→ Exercise details: Note each line in the data below that holds "will", and copy it.

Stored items
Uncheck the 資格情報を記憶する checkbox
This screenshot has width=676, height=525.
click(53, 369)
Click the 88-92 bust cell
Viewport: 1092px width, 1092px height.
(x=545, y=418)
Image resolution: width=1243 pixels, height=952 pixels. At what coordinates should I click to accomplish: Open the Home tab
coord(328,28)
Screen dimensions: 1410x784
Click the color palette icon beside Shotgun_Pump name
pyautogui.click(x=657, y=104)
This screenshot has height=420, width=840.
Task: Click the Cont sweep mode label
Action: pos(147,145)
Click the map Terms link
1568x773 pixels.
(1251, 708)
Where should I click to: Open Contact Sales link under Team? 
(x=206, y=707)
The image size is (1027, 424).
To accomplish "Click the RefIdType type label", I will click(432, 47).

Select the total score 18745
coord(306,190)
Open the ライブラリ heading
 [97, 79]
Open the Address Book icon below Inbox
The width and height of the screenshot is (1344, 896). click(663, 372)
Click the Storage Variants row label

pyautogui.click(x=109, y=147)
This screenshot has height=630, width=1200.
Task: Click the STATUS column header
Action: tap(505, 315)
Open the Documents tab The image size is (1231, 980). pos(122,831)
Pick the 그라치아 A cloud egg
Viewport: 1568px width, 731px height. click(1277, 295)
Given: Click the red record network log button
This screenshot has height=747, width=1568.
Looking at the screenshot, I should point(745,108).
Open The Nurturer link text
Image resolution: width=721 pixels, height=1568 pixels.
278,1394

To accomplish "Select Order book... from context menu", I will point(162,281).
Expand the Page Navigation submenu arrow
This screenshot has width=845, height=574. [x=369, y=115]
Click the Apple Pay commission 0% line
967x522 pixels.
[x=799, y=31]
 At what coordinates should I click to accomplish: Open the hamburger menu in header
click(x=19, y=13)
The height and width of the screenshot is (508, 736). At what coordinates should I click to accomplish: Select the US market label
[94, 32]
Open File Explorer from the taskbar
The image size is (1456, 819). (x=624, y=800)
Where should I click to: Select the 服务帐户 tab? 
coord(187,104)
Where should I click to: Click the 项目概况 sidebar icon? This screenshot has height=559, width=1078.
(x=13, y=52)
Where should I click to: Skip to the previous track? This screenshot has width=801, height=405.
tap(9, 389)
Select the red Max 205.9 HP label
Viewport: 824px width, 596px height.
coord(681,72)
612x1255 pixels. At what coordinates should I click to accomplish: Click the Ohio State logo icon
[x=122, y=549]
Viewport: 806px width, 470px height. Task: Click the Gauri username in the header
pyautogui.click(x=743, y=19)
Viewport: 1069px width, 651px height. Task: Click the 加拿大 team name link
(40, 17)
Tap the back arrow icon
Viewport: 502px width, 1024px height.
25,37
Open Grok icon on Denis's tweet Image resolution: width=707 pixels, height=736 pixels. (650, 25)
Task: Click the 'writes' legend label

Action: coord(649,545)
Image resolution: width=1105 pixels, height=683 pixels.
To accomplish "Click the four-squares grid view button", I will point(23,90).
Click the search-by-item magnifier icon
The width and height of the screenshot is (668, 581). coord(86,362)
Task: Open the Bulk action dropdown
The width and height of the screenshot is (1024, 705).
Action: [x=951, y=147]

→ Task result:
To accomplish "Click the RefIdType type label", I will click(432, 47).
To accomplish "Select Order book... from context menu", I will point(162,281).
To accomplish "Click the four-squares grid view button", I will point(23,90).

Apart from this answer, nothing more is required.